PAGE EXTRACT:
++++++++

Should I get a data science degree? (Part III) — The road-maps
This article is the third and last article from the should I get a data science degree series. In the first two articles (check out part I and part II), I gave my perspective on self-taught data science vs classically trained. I tried to answer this question from my perspective i.e through the lens that my experience of first self-learning through MOOCs and various online resources, then actually getting a data science degree got me. You can go back to the two articles if you want more details, but I promised that this article wasn’t going to be about me or babbling about my experiences, but more of a concrete road map to get what I would call “good data science base”.
Again, to each his/her journey. This roadmap is just a backbone of subjects you can take a look at, swap out with similar content or completely dismiss. I tried to include various resources types for the same subject to take into account the difference between the learning style of each. I’m more of a visual/sound learner, I like to watch videos/Moocs and work on implementations, exercises, etc … I know that I’m a slow reader and I often catch myself reading the same paragraph 3 times because I couldn’t focus the first two times so I keep book reading for the ‘hard stuff’ i.e proofs, math, theoretical stuff or papers implementation.
Ok, let’s get to the good stuff!
unsplash picture, this is javascript code… Nothing to do here….

++++++++

DATASET EXCERPTS:
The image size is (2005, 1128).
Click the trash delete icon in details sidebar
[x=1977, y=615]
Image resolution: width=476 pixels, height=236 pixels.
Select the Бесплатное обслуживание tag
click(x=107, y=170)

++++++++

REQUESTS:
A. Which kinds of "hard stuff" does the data science degree article say the writer keeps book reading for? List all of them.
B. Resume the data science degree article after its final line, in the writer's voice, for two or three paragraphs.

TASK RESPONSES:
A.
- Proofs
- Math
- Theoretical stuff
- Papers implementation

B.
Two roadmaps
I wrote two separate roadmaps :
- The KISS (keep it simple, stupid): The first one is for a total beginner or someone who wants to check what all that data science hype is about. Maybe you are an electrical engineer who wants to learn about this stuff or a developer who wants to get an understanding of ML/DL before implementing a model. For beginners, I tried to focus on the basics, keep the math-y stuff to a minimum and provide enough depth to understand all the sexy subjects like Neural Networks, Clustering, or Reinforcement Learning (although this might need more theory to get a full understanding of RL) at a deep (enough) level
- The ALL-IN: The second one is for the All IN on the data science. I tried to gather all the resources and structure them in a coherent roadmap to get a master’s degree level in data science. I probably missed some important stuff so please feel free to contact me if you see some glaring hole in this roadmap, I’ll update it accordingly.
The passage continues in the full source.